REQUIREMENT: Please could you give again the lines from the one holding "Task: Uncheck Execute goals recursively" through the final line of the data below, exactly, with no other lines?

RECORD EXCERPTS:
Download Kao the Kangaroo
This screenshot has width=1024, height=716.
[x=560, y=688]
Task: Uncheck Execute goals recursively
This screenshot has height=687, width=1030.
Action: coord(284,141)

RESULT OF THE EXERCISE:
Task: Uncheck Execute goals recursively
This screenshot has height=687, width=1030.
Action: coord(284,141)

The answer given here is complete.